The 12th DBIR, built on data derived from 2,013 data breaches provided by 73 data sources, both public and private entities, spanning 86 countries worldwide, found senior executives 12 times more likely social incident target, and nine times more likely social breaches targets than in previous years. Financially-motivated social engineering attacks (12% of all data breaches analyzed), a key topic in this year’s report, highlighted the critical need to ensure all levels of employees understand the potential effect of cybercrime.
The report acknowledged a fruitful pretexting attack on senior executives can obtain large dividends because of often unchallenged approval authority, and privileged access into critical systems. Typically, time-starved and under pressure, senior executives hurriedly review and click on emails before moving to the next message (or have assistants managing email on their behalf), making suspicious emails more likely to pass through. The swelling success of social occurrences such as business email compromises, which represented 370 incidents or 248 confirmed breaches of those analyzed, present an unhealthy combination of a stressful business environment combined with a lack of focused education on the risks of cybercrime.
“Enterprises are increasingly using edge-based applications to deliver credible insights and experience,” George Fischer, president of Verizon Global Enterprise commented. He noted how execs often review supply chain data, video, and other critical – often personal –at eye-blink speed, changing how applications utilize secure network capabilities. “Technical IT hygiene and network security are table stakes when it comes to reducing risk. It all begins with understanding your risk posture and the threat landscape, so you can develop and action a solid plan to protect your business against the reality of cybercrime.”
This year’s findings also highlighted the rising tendency to share and store data within cloud-based solutions exposes companies to additional security risks. In addition, publishing errors in the cloud are increasing year-over-year. Misconfiguration (“Miscellaneous Errors”) led to a number of massive, cloud-based file storage breaches, exposing at least 60 million records analyzed in the DBIR dataset. This accounts for 21% of breaches caused by errors.
Bryan Sartin, executive director of security professional services at Verizon, commented, “As businesses embrace new digital ways of working, many are unaware of the new security risks to which they may be exposed. They really need access to cyberdetection tools to gain access to a daily view of their security posture, supported with statistics on the latest cyberthreats.”
Other major findings of the 2019 report included:
- New analysis from FBI Internet Crime Complaint Center highlighted how when the IC3 Recovery Asset Team acts upon BECs, and works with the destination financial institution, half of all U.S.-based business email compromises had 99% of the money recovered or frozen; and only 9% had nothing recovered.
- Attacks on human resource personnel decreased six times with W-2 tax form scams almost disappearing from the DBIR dataset.
- Chip and PIN payment technology has started delivering security dividends with the number of physical terminal compromises in payment card related breaches decreasing compared to web application compromises; and a continued reduction in card-present breaches involving point of sale environments and card skimming operations.
- Ransomware attacks still account for nearly 24% of incidents using malware.
- External threat actors are still the primary force behind attacks (69% of breaches) with insiders accounting for 34%.
The report also cited one still distressing discovery: Adversaries are utilizing social engineering tactics on users and tricking them into providing their web-based email credentials, followed by the use of those stolen creds to access the mail account.
Cybersecurity experts offered comments in response to the DBIR’s issuance:
“If one theme in particular stood out, it was the prevalence of credential theft as a consistent factor in the data breach equation.
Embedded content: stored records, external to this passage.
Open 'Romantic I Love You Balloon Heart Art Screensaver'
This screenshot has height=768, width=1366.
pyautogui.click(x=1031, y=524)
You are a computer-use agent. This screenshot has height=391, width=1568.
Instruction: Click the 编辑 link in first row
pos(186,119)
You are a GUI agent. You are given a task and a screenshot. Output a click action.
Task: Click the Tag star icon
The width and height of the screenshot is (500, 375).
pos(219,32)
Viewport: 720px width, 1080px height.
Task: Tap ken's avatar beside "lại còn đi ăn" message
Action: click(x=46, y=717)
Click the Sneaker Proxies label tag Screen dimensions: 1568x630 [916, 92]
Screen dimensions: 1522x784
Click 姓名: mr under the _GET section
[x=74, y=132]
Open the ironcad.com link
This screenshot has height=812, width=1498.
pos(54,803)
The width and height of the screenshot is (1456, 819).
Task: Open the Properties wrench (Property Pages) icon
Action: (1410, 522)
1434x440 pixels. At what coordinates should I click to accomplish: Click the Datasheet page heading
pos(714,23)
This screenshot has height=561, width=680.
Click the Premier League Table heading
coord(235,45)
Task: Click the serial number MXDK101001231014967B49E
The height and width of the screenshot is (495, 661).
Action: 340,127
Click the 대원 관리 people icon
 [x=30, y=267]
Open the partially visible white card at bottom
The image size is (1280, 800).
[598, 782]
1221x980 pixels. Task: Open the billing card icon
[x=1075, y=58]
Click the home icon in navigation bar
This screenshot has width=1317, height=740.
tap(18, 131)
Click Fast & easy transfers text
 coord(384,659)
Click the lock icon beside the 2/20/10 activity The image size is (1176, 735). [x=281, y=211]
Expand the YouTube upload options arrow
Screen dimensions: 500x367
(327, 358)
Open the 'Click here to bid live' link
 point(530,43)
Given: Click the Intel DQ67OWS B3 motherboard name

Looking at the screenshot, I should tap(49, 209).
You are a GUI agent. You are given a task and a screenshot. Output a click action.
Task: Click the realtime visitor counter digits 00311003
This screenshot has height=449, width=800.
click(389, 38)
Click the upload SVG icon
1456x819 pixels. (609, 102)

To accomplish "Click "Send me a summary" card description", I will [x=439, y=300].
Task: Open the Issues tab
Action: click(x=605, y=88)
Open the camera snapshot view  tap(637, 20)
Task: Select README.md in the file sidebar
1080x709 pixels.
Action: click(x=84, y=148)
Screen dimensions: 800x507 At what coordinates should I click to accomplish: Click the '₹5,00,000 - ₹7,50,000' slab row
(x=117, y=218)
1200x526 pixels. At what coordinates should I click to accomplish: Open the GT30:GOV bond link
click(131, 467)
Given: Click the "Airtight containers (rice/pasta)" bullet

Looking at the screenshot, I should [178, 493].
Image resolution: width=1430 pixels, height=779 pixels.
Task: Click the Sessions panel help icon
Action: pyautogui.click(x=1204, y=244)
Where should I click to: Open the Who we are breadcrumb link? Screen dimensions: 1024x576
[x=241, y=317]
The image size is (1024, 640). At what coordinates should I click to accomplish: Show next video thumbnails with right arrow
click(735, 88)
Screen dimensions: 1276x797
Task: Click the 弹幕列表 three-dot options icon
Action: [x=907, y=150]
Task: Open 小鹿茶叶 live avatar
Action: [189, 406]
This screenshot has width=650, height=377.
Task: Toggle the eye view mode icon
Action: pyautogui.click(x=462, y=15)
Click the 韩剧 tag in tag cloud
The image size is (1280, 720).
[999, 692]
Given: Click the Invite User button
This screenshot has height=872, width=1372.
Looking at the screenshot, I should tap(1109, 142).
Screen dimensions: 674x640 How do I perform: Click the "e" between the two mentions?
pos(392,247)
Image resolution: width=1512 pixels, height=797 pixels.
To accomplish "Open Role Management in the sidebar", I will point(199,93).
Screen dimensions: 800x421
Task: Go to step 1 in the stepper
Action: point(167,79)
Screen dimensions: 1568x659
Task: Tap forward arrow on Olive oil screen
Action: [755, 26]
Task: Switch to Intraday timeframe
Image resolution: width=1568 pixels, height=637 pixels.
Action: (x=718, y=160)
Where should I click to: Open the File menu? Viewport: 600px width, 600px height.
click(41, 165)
This is of course no surprise, just as it is no revelation that the ultimate target for any attacker is successfully compromising and exfiltrating data the credentials supply access to,” Adam Laub, SVP Product Management, at Hawthorne, N.J.-based STEALTHbits Technologies, said.
Michael Magrath, director, global regulations and standards, of Chicago-based OneSpan, suggested. “The use of stolen credentials on banking applications remain common.” He added, until regulations mandate strong customer authentication hackers will continue to steal login credentials. “However, with secure, frictionless authentication solutions becoming commonplace, the use of stolen credentials is expected to significantly drop in future reports.”
George Wrenn, CEO, Boston-based CyberSaint Security, said, “The drastic increase in social attacks on C-level personnel points to the increased demand for cybersecurity awareness in the C-suite.” More and more we are seeing information security leaders brought into business side discussions to provide cyber-focused insights and feedback on business strategy.”